Si les boucheries-charcuteries et les entreprises d’aide à domicile cherchent des apprentis en contrat, on note aussi un regain pour la formation à la remise en état les motocycles et vélos. A Joué-lès-Tours, la section retrouve des couleurs, signe sans doute d’un retour à l’écologie !
Ces facilités qui aident l’apprentissage
– La réforme autorise l’accueil des apprentis jusqu’à 30 ans, tout le monde applaudit sans réserve. « On l’a déjà validé dans l’opération « parcours gagnant », se souvient Jean-Philippe Audrain, patron du CFA horticole de la Moulière à Orléans (500 apprentis). Ça fonctionne bien avec les plus volontaires ».
– Avec la nouvelle loi, les jeunes pourront aussi entrer et rester en apprentissage jusqu’à six mois sans avoir d’entreprise d’accueil et de maître d’apprentissage. Une chance de plus pour eux et les CFA, en particulier en cette période de crise qui a mis les entreprises à l’arrêt, et qui n’ont pas voulu s’engager dès le premier semestre. Mais le problème risque de n’être que reporté, pour apparaître sans doute plus grave encore au mois de février prochain. Le jeune qui n’aura rien ne sera pas plus financé.
– Quant aux primes, les avis divergent. Pour être appréciées du plus grand nombre, elles sont tout de même regardées avec circonspection. « C’est bien, reconnait Gérard Bobier, mais les chefs d’entreprises n’embauchent pas pour toucher une prime ». Des chefs d’entreprises qui admettent tout de même que pour les apprentis majeurs c’est bien puisqu’avant il n’y avait rien ou presque. « Nous aurions souhaité 8.000 € pour les mineurs aussi ». Les associations et les collectivités auraient aussi aimé en bénéficier puisqu’elles sont souvent de gros employeurs.
Les CFA en ordre de marche
Le campus des métiers de Joué les Tours compte 1.800 apprentis. Comme au CFA de la CMA d’Orléans (lire notre éd. de juillet), les journées portes ouvertes se sont déroulées en visio et par webinaire, auxquels se sont ajoutés près de 500 entretiens téléphoniques et WhatsApp.
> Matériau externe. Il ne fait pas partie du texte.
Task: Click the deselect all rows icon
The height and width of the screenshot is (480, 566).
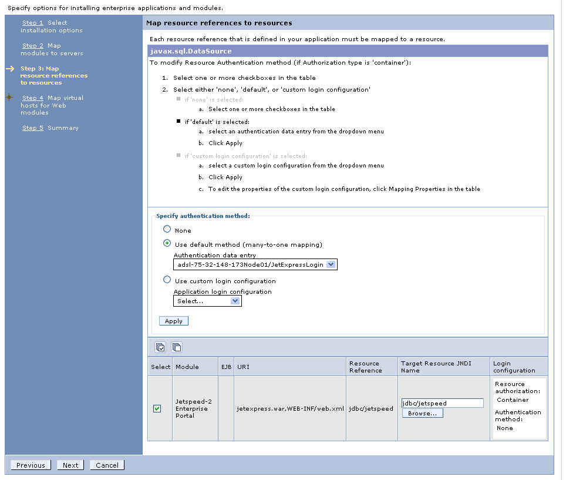Action: (x=176, y=347)
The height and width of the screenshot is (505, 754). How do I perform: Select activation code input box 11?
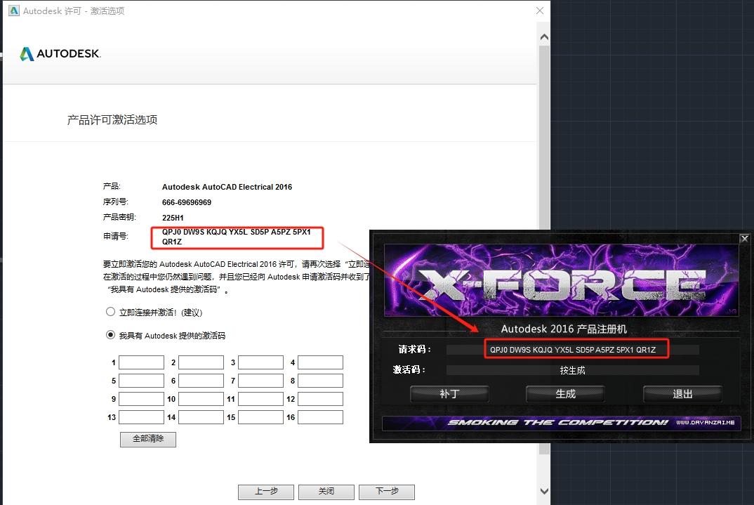[260, 399]
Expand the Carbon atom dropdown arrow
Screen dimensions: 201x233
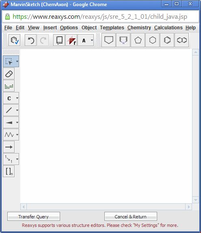[x=17, y=98]

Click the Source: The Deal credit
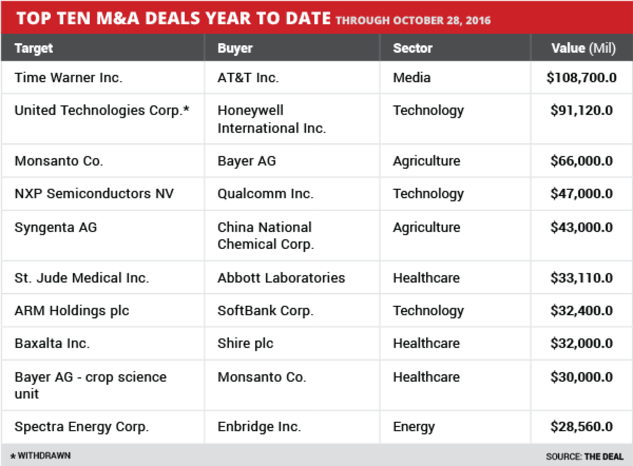point(584,457)
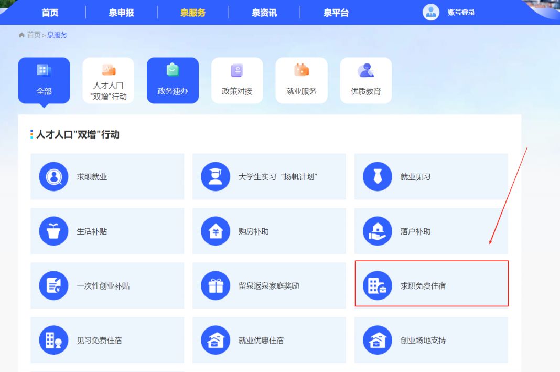Click the building icon for 求职免费住宿
560x372 pixels.
pos(378,286)
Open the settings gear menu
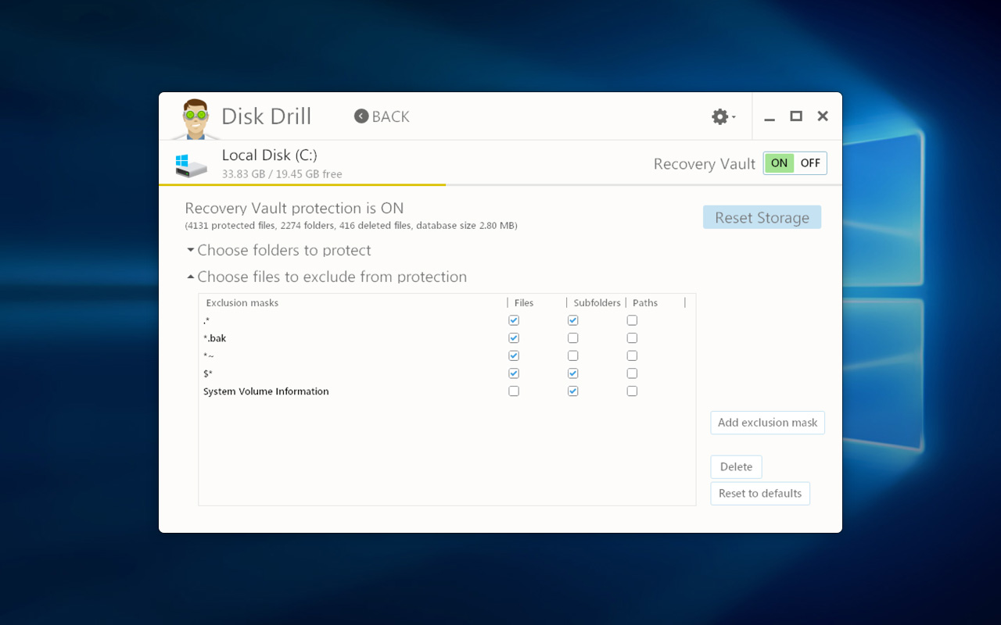 pyautogui.click(x=723, y=117)
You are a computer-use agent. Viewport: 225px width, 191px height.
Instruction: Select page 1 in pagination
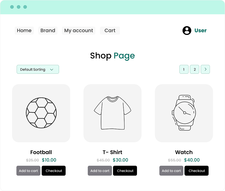point(184,69)
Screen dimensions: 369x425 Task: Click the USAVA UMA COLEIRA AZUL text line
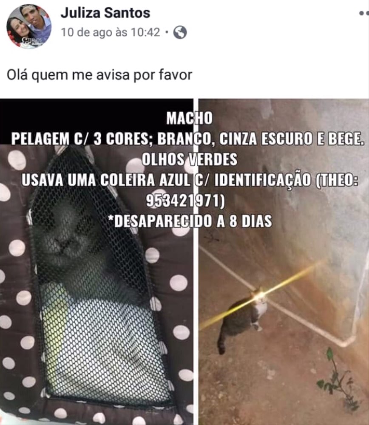point(190,180)
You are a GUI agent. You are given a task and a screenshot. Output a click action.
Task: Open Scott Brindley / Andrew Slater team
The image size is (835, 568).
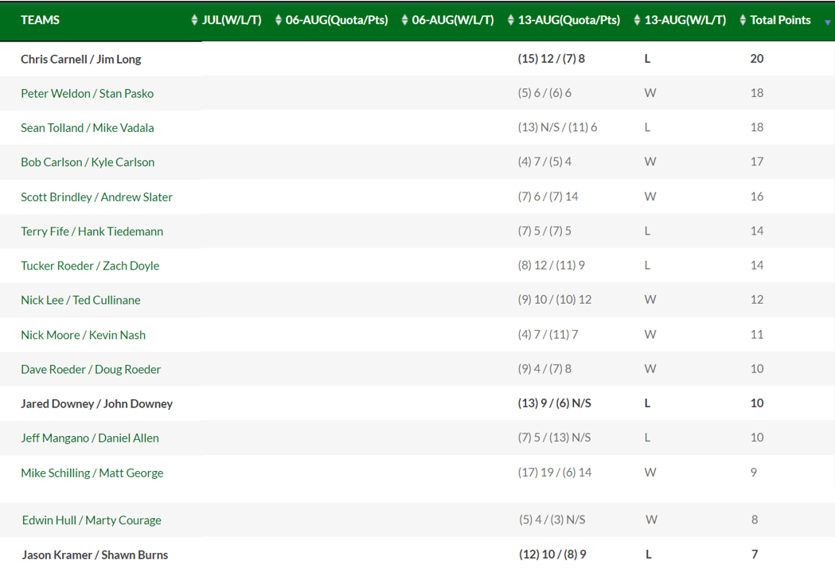pos(96,196)
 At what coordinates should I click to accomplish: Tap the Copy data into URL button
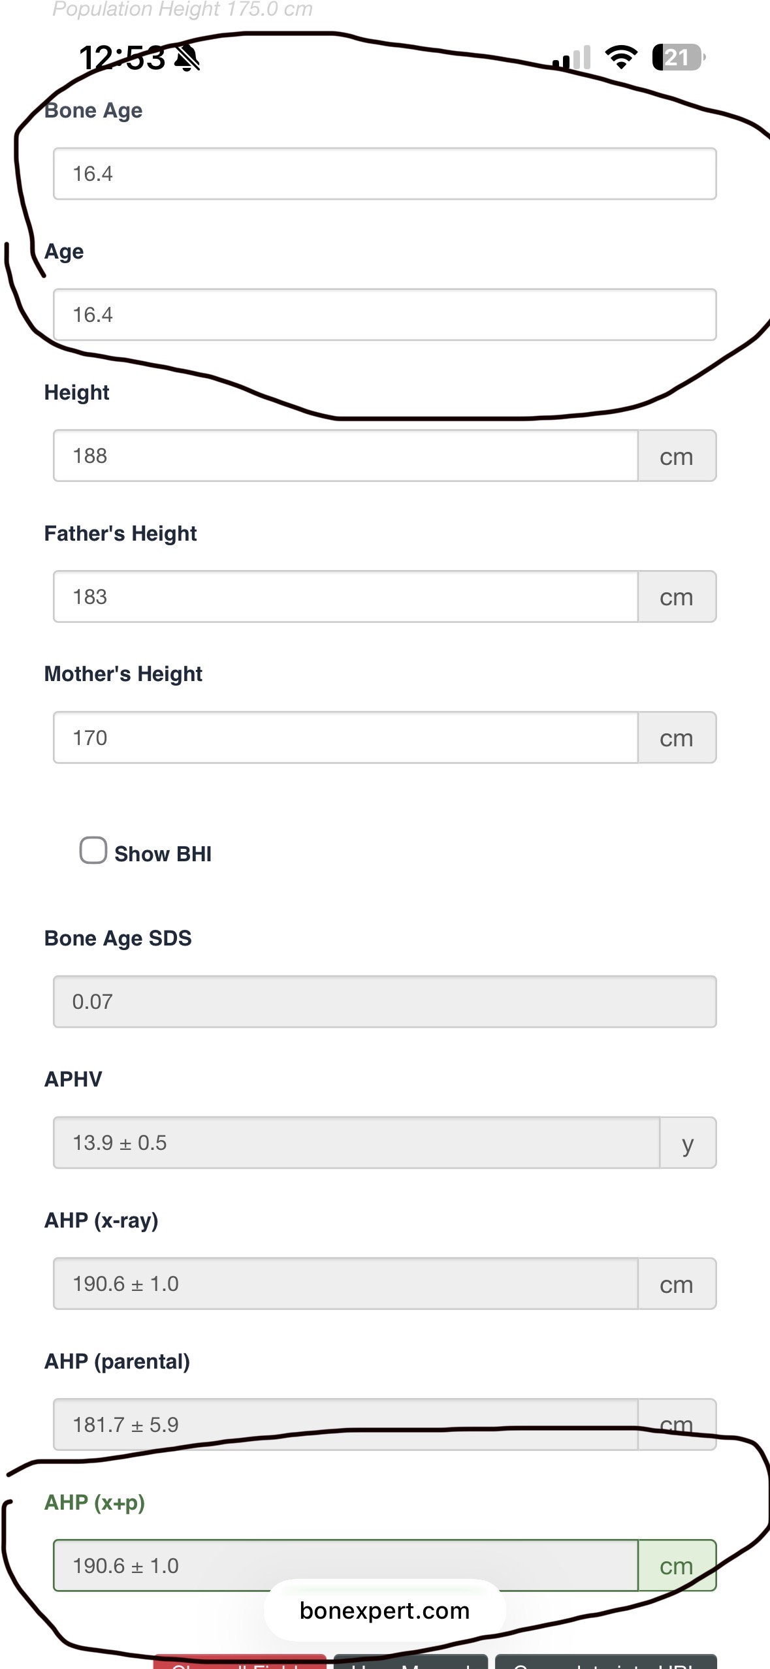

« On est passé de 2 à 4 développeurs de l’apprentissage, insiste Gérard Bobier. Ils vont dans les entreprises pour trouver les stages, relancent les entreprises qui prenaient des apprentis et ne le font plus, et contactent celles qui n’ont jamais pris d’apprentis ». Un niveau de GRC, Gestion Relation Client, des plus performant, grâce auquel le taux de rupture devrait être limité. « Déjà durant la crise, 80% des jeunes faisaient des cours en visio. On continuera », poursuivent unanimes, les directeurs de CFA. D’autant que s’ajoute la prime gouvernementale de 500€ pour équiper les jeunes les plus fragiles en informatique.